To support the programme the HART project developed a number of specialist MIRVs (Mobile Incident Response Vehicles) which operate in sets of three (the Forward Command Unit, plus a reconnaissance unit and an equipment carrier).  In total there will be fifteen teams deployed within England and two within Scotland.  The Forward Command Units feature Excelerate Technology’s advanced command, communications, data, video and coordination technologies for supporting paramedics in high-risk, high-pressure situations, such as CBRN attacks and rescuing casualties alongside fire and rescue and police service personnel in collapsed buildings and tunnels.

The Forward Command Vehicles’ integrated communications, data, voice and video technologies were specifically prototyped, developed and tested for over a year by Excelerate in collaboration with the Department of Health and the Ambulance Service, to ensure the technologies used matched their exact requirements. This process was designed to explore options for providing command teams with the optimum combination of rapidly deployable communications, data access and live video infrastructure where none previously exists (or if existing infrastructure has been compromised and requires additional resilience).

Internal vehicle layout and positioning of screens, communications systems and computers were all trialled to achieve the best possible use of space for command vehicle crews and commanders working under high pressure.

Where required, technology was specifically designed and integrated for operational requirements, such as the PBX intercom solution and the digital dashboard for simple yet effective communications and monitoring of on-board systems.

Satellite broadband is one of the key technologies at the heart of this approach to improving single and multi-agency emergency management. It is the only effective type of solution available for delivering enough guaranteed bandwidth anywhere to run an increasing number of voice, data and video applications.

RapidNet Private GSM is also available for maintaining communications with field-based personnel when service from the main network providers is unavailable. The solution provides full, stand alone backup GSM telecoms capacity, thereby eliminating the risk of a repetition of the communications problems experienced following the 7/7 bombings in London, when networks overloaded by public usage collapsed. Private GSM enables secure and private access away from normal terrestrial networks, eliminating problems caused by congestion, security breaches and unavailability. For added resilience the HART units also have 3G Failover, to cover any eventuality should any of the systems fail.

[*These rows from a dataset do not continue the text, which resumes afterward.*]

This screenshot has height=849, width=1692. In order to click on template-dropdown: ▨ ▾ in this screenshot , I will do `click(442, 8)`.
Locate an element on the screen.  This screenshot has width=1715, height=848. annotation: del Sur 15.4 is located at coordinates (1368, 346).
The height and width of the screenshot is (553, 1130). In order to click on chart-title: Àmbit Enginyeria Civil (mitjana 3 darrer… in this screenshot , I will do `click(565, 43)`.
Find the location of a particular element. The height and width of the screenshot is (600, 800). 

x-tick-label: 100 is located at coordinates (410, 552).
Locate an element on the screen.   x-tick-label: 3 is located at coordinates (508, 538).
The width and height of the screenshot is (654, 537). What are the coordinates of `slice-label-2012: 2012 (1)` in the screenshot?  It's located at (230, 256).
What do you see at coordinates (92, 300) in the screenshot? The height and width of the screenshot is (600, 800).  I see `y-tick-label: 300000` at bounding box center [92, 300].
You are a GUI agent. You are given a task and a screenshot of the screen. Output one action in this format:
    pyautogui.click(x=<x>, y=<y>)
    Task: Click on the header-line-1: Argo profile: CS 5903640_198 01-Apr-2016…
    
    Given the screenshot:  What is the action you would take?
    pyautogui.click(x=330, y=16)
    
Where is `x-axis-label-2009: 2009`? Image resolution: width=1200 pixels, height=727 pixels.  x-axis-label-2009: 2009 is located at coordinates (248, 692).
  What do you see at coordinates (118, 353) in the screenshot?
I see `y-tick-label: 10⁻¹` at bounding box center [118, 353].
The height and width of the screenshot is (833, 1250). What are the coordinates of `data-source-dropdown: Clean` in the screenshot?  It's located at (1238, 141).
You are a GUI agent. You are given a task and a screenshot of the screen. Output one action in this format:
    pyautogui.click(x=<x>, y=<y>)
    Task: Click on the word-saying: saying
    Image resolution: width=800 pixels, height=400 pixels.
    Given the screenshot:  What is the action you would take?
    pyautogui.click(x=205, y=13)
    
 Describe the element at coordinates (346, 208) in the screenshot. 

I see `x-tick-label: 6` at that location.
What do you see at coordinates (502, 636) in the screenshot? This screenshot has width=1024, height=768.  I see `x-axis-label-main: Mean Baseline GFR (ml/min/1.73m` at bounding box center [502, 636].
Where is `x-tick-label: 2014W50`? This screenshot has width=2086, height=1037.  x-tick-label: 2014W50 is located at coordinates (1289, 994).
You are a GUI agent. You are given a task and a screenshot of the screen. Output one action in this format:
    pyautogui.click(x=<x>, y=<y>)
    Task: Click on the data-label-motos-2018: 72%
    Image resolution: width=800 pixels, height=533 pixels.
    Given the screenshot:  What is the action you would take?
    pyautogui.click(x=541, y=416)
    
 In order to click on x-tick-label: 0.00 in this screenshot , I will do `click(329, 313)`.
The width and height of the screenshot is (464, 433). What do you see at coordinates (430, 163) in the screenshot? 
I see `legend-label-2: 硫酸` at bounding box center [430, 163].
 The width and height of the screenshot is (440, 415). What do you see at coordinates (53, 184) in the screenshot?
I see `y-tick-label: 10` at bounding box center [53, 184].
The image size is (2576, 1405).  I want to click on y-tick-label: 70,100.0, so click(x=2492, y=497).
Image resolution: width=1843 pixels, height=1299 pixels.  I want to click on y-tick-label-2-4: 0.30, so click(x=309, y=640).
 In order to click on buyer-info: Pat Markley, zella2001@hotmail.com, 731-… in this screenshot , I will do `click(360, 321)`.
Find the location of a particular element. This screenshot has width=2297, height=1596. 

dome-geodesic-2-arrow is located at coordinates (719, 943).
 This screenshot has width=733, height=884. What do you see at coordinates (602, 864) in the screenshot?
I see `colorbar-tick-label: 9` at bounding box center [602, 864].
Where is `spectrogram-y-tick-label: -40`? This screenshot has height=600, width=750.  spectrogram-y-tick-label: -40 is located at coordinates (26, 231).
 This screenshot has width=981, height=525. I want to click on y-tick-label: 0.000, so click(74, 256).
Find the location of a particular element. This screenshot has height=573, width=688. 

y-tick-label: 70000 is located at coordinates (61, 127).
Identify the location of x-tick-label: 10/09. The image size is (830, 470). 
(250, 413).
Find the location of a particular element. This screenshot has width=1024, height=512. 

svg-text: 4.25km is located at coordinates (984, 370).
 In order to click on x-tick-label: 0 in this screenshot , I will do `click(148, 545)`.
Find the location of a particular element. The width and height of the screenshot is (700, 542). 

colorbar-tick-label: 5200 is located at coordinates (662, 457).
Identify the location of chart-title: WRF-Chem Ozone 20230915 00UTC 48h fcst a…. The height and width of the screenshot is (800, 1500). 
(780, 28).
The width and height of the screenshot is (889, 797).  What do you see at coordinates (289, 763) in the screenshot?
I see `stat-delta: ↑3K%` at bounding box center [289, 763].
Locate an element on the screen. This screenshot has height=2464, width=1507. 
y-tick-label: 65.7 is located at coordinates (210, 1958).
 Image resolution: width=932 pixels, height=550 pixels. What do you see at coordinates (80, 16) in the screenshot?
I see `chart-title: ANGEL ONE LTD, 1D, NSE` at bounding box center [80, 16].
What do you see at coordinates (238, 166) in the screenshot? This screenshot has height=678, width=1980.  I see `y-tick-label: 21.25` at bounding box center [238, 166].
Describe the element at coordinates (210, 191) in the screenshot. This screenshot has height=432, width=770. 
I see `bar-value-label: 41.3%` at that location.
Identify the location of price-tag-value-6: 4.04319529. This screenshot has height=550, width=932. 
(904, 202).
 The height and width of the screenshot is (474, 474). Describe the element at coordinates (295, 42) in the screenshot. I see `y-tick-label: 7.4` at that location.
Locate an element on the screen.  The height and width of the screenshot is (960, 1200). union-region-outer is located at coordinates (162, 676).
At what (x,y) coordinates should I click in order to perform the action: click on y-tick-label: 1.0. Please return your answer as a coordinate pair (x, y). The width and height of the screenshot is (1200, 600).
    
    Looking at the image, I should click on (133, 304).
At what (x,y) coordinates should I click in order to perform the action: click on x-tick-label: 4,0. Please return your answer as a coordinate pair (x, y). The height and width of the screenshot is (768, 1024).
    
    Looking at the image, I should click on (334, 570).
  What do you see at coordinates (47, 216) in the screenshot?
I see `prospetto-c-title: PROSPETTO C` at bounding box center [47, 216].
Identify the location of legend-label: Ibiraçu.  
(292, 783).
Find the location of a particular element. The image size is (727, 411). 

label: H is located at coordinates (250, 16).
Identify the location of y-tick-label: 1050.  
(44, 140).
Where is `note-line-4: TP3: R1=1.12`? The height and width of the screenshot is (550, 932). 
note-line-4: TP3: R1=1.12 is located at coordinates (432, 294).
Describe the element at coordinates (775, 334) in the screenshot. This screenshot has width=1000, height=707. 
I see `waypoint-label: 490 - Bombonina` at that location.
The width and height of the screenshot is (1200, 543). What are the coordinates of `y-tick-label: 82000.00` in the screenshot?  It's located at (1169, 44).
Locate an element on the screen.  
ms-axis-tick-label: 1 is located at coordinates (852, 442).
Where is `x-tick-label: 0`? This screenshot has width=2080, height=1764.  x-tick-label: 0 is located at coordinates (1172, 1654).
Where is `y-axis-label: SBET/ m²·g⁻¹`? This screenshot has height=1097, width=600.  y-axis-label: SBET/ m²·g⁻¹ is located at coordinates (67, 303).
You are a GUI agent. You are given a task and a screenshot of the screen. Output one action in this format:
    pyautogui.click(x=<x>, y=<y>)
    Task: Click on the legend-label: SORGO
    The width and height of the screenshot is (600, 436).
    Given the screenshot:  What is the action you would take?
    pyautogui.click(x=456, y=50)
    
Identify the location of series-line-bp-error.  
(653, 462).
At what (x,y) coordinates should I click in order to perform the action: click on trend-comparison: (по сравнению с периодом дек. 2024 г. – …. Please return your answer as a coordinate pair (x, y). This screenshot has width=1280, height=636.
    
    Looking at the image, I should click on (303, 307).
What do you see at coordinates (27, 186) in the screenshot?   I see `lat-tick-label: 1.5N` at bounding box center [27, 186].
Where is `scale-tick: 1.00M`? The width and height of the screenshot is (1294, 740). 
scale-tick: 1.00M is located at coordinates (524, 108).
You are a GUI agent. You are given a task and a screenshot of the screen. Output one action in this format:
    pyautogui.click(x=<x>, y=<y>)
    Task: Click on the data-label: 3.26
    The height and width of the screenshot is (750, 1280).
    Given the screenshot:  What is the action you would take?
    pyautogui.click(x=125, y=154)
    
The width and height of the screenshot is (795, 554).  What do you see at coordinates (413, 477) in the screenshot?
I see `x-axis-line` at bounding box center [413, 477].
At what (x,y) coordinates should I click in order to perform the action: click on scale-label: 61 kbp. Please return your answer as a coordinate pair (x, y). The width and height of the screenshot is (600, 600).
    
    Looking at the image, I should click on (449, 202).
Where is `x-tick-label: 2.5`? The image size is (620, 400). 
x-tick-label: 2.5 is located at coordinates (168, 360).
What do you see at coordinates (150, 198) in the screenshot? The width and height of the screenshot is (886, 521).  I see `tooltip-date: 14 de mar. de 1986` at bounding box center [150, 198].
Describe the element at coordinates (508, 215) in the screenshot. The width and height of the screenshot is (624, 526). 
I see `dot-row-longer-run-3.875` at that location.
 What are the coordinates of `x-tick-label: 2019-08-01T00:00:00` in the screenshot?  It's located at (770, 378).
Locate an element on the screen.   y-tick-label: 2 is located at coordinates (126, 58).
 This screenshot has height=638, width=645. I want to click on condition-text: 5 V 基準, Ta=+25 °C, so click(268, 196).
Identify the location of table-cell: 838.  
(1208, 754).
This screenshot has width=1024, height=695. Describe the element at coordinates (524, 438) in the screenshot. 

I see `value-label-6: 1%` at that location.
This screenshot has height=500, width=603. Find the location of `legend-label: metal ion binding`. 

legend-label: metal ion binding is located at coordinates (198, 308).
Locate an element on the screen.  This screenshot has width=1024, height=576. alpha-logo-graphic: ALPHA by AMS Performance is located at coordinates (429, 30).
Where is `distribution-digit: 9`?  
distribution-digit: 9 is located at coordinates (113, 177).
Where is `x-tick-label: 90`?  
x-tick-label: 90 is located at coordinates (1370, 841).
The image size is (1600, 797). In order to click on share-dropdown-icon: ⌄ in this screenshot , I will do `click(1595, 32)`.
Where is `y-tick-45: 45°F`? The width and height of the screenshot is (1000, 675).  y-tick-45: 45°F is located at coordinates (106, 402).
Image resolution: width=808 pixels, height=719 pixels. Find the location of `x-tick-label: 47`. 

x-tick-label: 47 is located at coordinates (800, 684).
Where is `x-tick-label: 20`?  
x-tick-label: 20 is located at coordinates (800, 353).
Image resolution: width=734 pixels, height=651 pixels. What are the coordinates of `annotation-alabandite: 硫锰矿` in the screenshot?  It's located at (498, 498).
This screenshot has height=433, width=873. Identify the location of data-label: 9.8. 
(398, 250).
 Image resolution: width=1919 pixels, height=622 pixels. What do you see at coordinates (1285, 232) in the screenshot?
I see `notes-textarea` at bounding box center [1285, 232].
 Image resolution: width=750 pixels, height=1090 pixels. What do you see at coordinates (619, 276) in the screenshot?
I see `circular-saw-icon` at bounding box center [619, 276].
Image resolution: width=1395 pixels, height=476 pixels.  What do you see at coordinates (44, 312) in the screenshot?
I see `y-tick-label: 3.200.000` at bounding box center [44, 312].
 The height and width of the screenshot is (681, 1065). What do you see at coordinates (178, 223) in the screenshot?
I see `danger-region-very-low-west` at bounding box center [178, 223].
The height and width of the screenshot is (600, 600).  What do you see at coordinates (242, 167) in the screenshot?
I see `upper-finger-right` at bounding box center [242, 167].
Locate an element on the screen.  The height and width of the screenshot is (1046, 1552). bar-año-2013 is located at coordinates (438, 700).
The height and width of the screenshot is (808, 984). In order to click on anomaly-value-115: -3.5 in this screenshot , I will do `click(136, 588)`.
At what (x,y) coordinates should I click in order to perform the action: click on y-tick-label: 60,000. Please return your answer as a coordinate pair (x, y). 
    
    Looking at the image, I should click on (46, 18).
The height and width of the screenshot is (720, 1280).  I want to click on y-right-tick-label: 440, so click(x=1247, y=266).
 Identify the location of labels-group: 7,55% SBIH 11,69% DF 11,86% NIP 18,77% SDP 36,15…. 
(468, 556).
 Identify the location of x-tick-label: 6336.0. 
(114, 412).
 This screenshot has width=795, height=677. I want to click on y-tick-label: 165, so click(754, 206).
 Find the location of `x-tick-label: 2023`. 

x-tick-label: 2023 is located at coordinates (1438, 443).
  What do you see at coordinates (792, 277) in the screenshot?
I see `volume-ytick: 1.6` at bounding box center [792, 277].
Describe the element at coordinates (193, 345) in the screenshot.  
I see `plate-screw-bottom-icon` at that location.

When all three MIRVs from each HART team are positioned together they can create a wireless MESH network for enhanced communications, which can then be extended with Excelerate’s wireless nodes, giving field personnel the ability to operate using ruggedised laptops and other wireless devices within a secure area.

COFDM body-worn cameras can also be deployed by HART personnel, allowing real time, on-the-spot video streams of an incident (even within building collapses and tunnel and underground incidents) to be viewed by commanders in the Forward Command Vehicle and on hand-held devices, as well as being streamed back to the control room via satellite broadband.

Driving the acquisition of all this new technology have been command objectives such as the clearly identified need for emergency service personnel to receive maximum command and communications support for doing their life saving work efficiently, for personnel to be deployed using safe systems of work, and for the establishment and sharing of a Common Operational Picture across a joined-up, digital incident ground, for both single and multi-agency incidents (see adjacent graphic).

With this powerful combination of communications, data, video and incident management technologies, HART crews around the UK can be assured that they are at the cutting edge of advanced emergency management – worldwide.